All char* apis are assumed to be utf8, and treated as such (described below: all display APIs other than the old ABI-fixed foundation ones, do not have a mechanism to handle utf16 directly).

The fact that C and C++ treat strings these as binary blobs, and don’t provide any support for actual character iteration is moot - they all hit the underlying OS APIs that treat them as utf8.

For example, swift can interoperate with C++ to some extent, and I believe it does understand things like std::string, and if you look at a std::string in swift, it will be presented as a sequence of Characters - e.g extended grapheme clusters (I did look up the correct name since last night :D ) - again the fact the C++ treats these as a stream of bytes is moot.

If you pass a std::string or char* or whatever you want to the filesystem APIs, they will be treated as utf-8. Using old utf16 APIs - when supported at all - result in re-encoding to utf8 as the filesystems don’t know utf61.

> You have some text conversion facilities, the functions to convert between encodings, those are fine, the standard can deal with those without a problem.
>
> If it's not one of those 3 categories or similar (ex. program arguments, environment variables, debug symbols; which don't exist in unicode), frankly speaking I don't want text in my API's.

Yes they do.

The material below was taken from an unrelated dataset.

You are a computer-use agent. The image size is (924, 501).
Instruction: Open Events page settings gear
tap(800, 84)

I can happily write `some_program 🐶🐶🐶🐶🐶` — and the higher level APIs use things like [String] so the raw blobs are not exposed anyway — and they will happily go through the entire system and when they reach non-archaic interfaces those interfaces correctly treat them as unicode.

I think the core issue here is that you are interpreting C and C++’s archaic pre-“oh there are characters beyond those relevant for EBCDIC and ASCII” APIs, and the subsequent addition of UCS2, which all just incorrectly assume code point per character means that the rest of the platform is oblivious to this.

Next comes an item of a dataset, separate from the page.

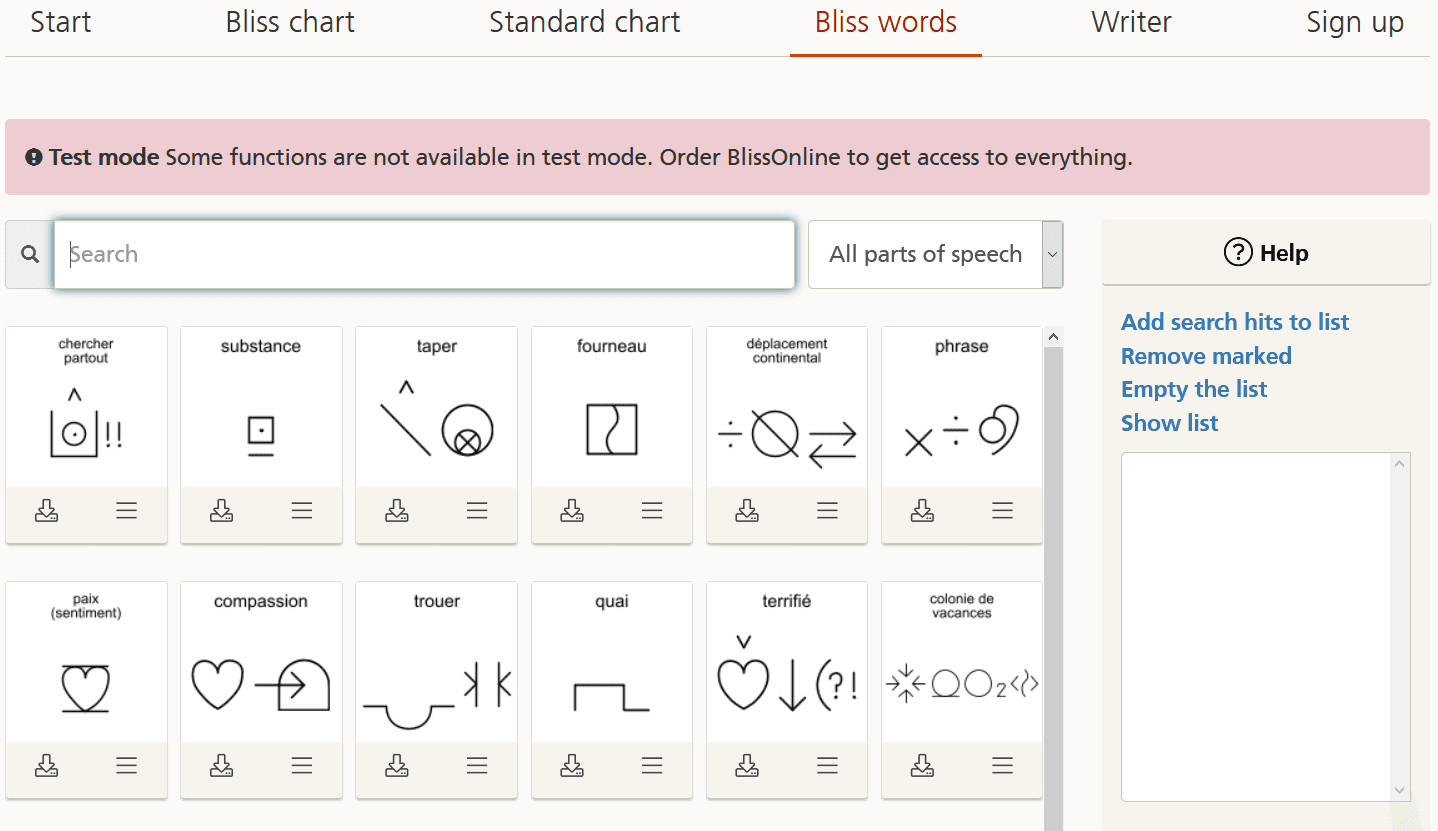Open the menu icon under 'quai'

There are many many places in C and C++ where the language, and the standard libraries, just treat data as binary blobs and similar with no actual understanding of the meaning of the bytes, but we don’t then say “therefore that meaning does not exist”.

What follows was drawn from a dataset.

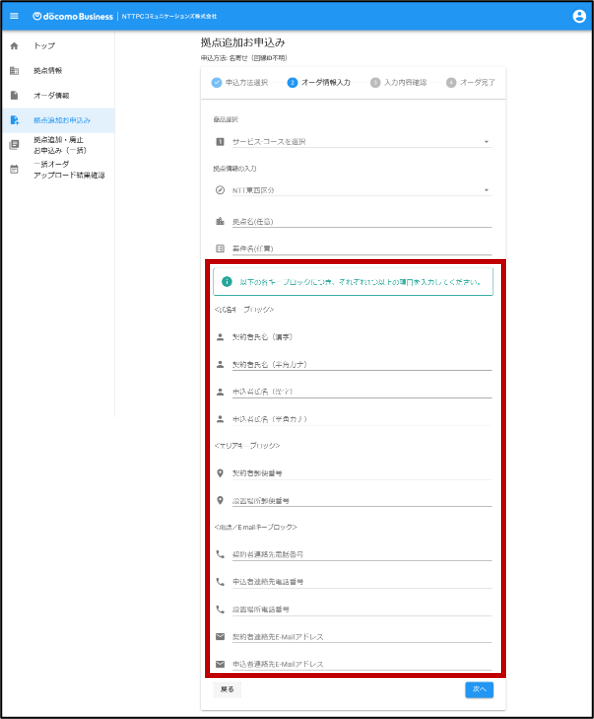Click the 戻る button
The height and width of the screenshot is (719, 594).
tap(227, 689)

Let’s consider the existing wchar_t and related APIs: they are not specified to be ucs2 or utf16 - that only appears to be the case on windows. On macOS (I can test locally) and linux (via godbolt) at least they’re 32bit values, so are presumably full unicode scalars, not ucs2/utf16.

I was going to say that while utf8 is displayed correctly in the terminal, utf16 comes out as garbage, but I could not work out how to make any API even attempt to print char16_t/utf16 strings. Happily wchar_t still suffices to demonstrate the (lack of) support: without manually changing the terminal mode (which then seems like it breaks all other printing unless you toggle the mode back \o/), the scalar output breaks.

> I don't know of the problem of which you speak in which the standard should provide preference of one over the other.
> Can you be more concrete here?

The issue that I am finding in this thread is you seem to be advocating for migrating C++ from it’s current utf8 default - again, the fact that C++ believes codepoint==character is irrelevant - to utf16, or the addition of new utf16 (by default?) APIs, despite the widespread understanding that utf16 is always the wrong call *except* when ABI stability requires it.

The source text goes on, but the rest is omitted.